松岡美術館は、実業家故松岡清次郎氏が蒐集した美術品を一般公開している。美術館の一階では、古代オリエント美術、ヘンリー・ムーアなどの現代彫刻、ガンダーラ仏教彫刻、日本では珍しいインド・ヒンドゥー教彫刻が常設展示されている。静謐なガンダーラ仏教彫刻と、官能的で泥臭いインド・ヒンドゥー教彫刻が気に入る。二階では、東洋陶磁、日本絵画、ヨーロッパ近代絵画からテーマを決め定期的に企画展が主催される。

この日の企画展は中国・朝鮮・ベトナム・ペルシアの陶磁器を展示した「東洋のやきもの展」と、江戸時代から昭和時代に描かれた美人画を集めた「美人画展-古今の女性美」。美人画展には、洋服の女性を描いた作品もあるが、やはり日本の伝統衣装、着物の女性を描いた作品の方が格段に美しく見える。絵画の中だけに限らず、街中でときどき見かける着物姿の女性も老若問わず美しく見える。彼女達を見ると着物がとても欲しくなるが、購入費用と着付けの手間と手入れのことを考えると懐さびしくものぐさな私はなかなか実行に踏み切れない。


自然教育園は、一般の公園・庭園と違い、「自然のありのままの姿を知ってもらおう」との考えを元に、自然に手を加えるのを極力控え、可能な限り本来の自然の姿を残した施設だ。広々とした園内には鬱蒼と常緑樹・落葉樹が茂り、野草が育ち、ときおり鳥のさえずりが聞こえる。都心にいるとは思えないほど自然が豊かで感激する。都会の喧騒から逃れてリフレッシュするには最適の場所だ。園内では数多くのモミジを見かけ、秋にはさぞかし紅葉がすばらしいことと思われる。ぜひ紅葉の時期に再度来園したい。

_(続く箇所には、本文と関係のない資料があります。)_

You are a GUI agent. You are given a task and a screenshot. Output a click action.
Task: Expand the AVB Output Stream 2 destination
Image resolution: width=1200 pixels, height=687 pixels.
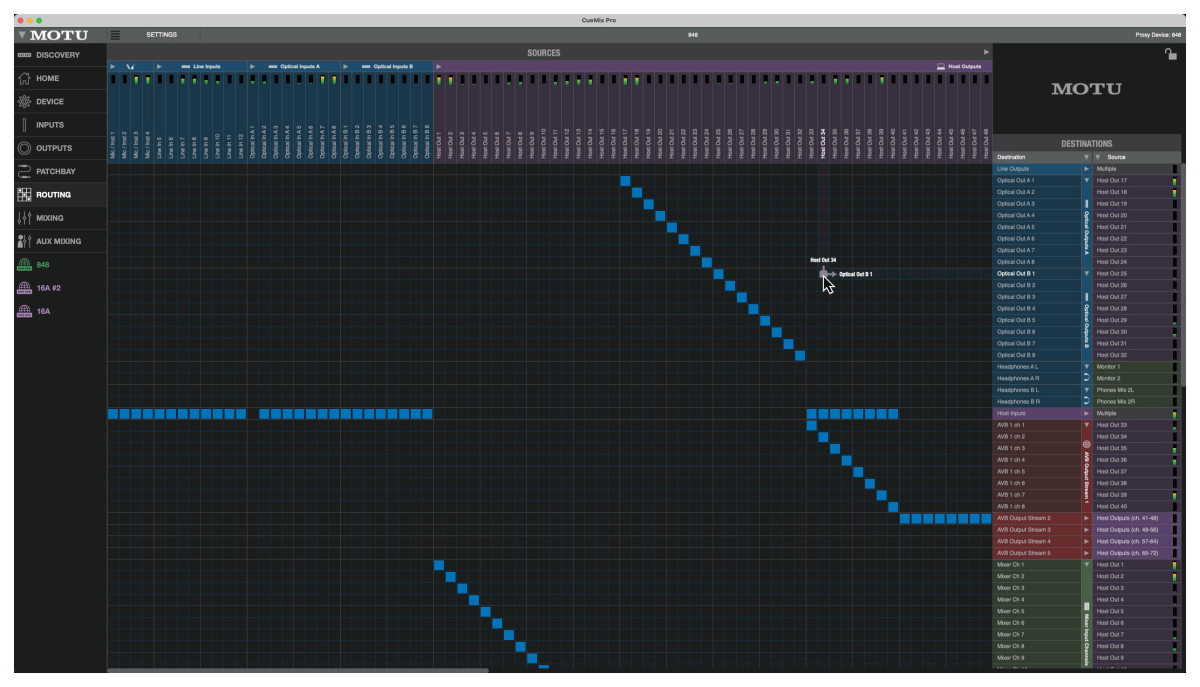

東京都庭園美術館では、企画展「北欧のスタイリッシュデザイン フィンランドのアラビア窯」展が開催されていた。アラビア窯は、1873年にフィンランドのヘルシンキ郊外アラビア地区に設立された北欧を代表する製陶所で、デザインの水準の高さで世界的に知られる。展覧会では、アラビア窯の設立当初から現代までの作品140点が展示されている。アラビア窯のデザインの変遷と多様な表現を知ることができ、非常に面白かった。展示品の中には手元に置いて日常的に使いたくなるものもあった。

庭園美術館の建物は、元は昭和8年(1933年)に建てられた朝香宮(あさかのみや)邸だ。朝香宮家は明治39年(1906年)に創立された宮家で、戦後皇室離脱した。建物は、当時フランスで流行していたアール・デコ様式で、フランス人デザイナーと宮内庁内匠寮(たくみりょう)が建築に携わった。建物自体が作品で、アンリ・ラパンの内装や正面玄関のルネ・ラリックのガラスのレリーフ等見所が多い。建物内での写真撮影は残念ながら禁止されているが、今年の7月8日(土)~10月1日(日)の非公開の1階小客間の一般公開の際に、写真撮影が特別許可されるので(詳細は東京都庭園美術館ホームページ)、その時期に写真を撮りに来館したいと考えている。



【松岡美術館】



上村松園「春宵」(昭和11年)。桜の花びらが舞う春の宵、緑色の着物の女性が赤い着物の女性にそっと何かを耳打ち、赤い女性はわずかに笑みを浮かべる。品があり柔らかさを感じる作品。上村松園(明治8年~昭和24年)は京都出身の女性画家で、格調高く凛とした女性を描き、昭和23年、女性として初めての文化勲章を受章した。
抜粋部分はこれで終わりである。